Daftar Tugas =>
a - Tulis ulang bagian teks tentang Ali bin Husein, mulai dari "Di bulan Sya’ban, kota" sampai ke "dari dua kebaikan).".
b - Menurut teks tentang Ali bin Husein, di mana dan kapan ia dilahirkan?
c - Lanjutkan teks tentang Ali bin Husein dari kalimat terakhirnya.

Di bulan Sya’ban, kota Madinah kembali bersuka cita atas kelahiran seorang manusia suci dari Ahlul Bait Nabi as. Rumah sederhana Imam Husein as memancarkan cahaya karena kelahiran seorang anak yang tampak jelas aura kewibawaan di wajahnya.
Ali Zainal Abidin as dilahirkan di Madinah pada 5 Sya’ban tahun 38 Hijriah dari seorang ayah yang mulia, Imam Husein as dan seorang ibu yang salehah, Shahrbanu. Karena memiliki orang tua seperti ini, Ali bin Husein as dipanggil dengan sebutan Ibn al-Khairatain (putra dari dua kebaikan).
Ali bin Husein as memiliki beberapa gelar dan yang paling populer adalah as-Sajjad. Imam Muhammad al-Baqir as berkata, “Ali bin Husein tidak mengingat sebuah nikmat Allah kecuali ia melakukan sujud. Ia tidak membaca ayat al-Quran yang mengandung ayat sajdah kecuali ia melakukan sujud. Allah tidak menyelamatkannya dari keburukan yang dikhawatirkannya kecuali ia melakukan sujud. Ketika usai mengerjakan shalat wajib, ia melakukan sujud. Bekas-bekas sujud terlihat pada seluruh anggota sujudnya. Oleh karena itu, ia diberi gelar al-Sajjad.”
Ali bin Husein kehilangan ibunya hanya beberapa hari dari kelahirannya dan ia kemudian diasuh oleh sang ayah. Ia sempat merasakan era kepemimpinan (imamah) kakeknya, Imam Ali bin Abi Thalib as selama dua tahun. Karena rasa cintanya yang besar kepada pamannya, Imam Hasan as, ia sering mendatangi beliau untuk mempelajari nilai-nilai moral dan spiritual.

(Catatan penunjukan untuk teks dan elemen)
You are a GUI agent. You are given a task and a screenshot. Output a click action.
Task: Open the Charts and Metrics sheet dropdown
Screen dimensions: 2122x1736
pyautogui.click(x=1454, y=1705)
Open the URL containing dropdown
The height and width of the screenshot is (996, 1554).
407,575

Hasil Tugas =>
a -
Di bulan Sya’ban, kota Madinah kembali bersuka cita atas kelahiran seorang manusia suci dari Ahlul Bait Nabi as. Rumah sederhana Imam Husein as memancarkan cahaya karena kelahiran seorang anak yang tampak jelas aura kewibawaan di wajahnya.
Ali Zainal Abidin as dilahirkan di Madinah pada 5 Sya’ban tahun 38 Hijriah dari seorang ayah yang mulia, Imam Husein as dan seorang ibu yang salehah, Shahrbanu. Karena memiliki orang tua seperti ini, Ali bin Husein as dipanggil dengan sebutan Ibn al-Khairatain (putra dari dua kebaikan).

b - Di Madinah, pada 5 Sya’ban tahun 38 Hijriah.

c -
Periode imamah ayahnya, Imam Husein as dimulai ketika ia berusia 12 tahun. Ia selalu mendapatkan bimbingan dan pengajaran dari ayahnya dan ia mulai bertugas memimpin umat pada tahun 61 Hijriah. Jadi, setelah ayahnya gugur syahid di Karbala, Imam Sajjad as secara praktis memainkan peran penting dan menentukan. Ia hidup selama 34 tahun setelah peristiwa itu dan memikul tugas sebagai pemimpin umat Islam. Selama periode ini, Imam Sajjad as aktif memerangi kezaliman dan kebodohan dengan berbagai cara.
Imam Sajjad as adalah sosok yang paling mirip dengan kakeknya, Ali bin Abi Thalib, dan dalam perkara ibadah, ia juga sama seperti kakeknya, membaca takbir 70 kali setiap malam dan sangat tekun membaca al-Quran.
Imam Sajjad as selalu berbagi makanan dengan orang-orang fakir miskin dan anak yatim. Kantong kulit yang penuh air selalu berada di pundaknya dan air itu ia didistribusikan ke rumah-rumah anak yatim dan orang miskin. Ia mengatur kebutuhan air dan roti untuk hampir 300 keluarga yang tidak mampu. Para penerima bantuan ini bahkan tidak mengetahui siapa sosok penyedia makanan untuk mereka.
Imam Ali Zainal Abidin as-Sajjad as melewati hari-harinya dengan berpuasa dan memakan roti yang keras ketika berbuka. Doa dan zikir-zikir yang ia panjatkan mengandung banyak pelajaran dan nilai-nilai akhlak, dan nilai-nilai ini ia ajarkan kepada masyarakat di sepanjang hidupnya.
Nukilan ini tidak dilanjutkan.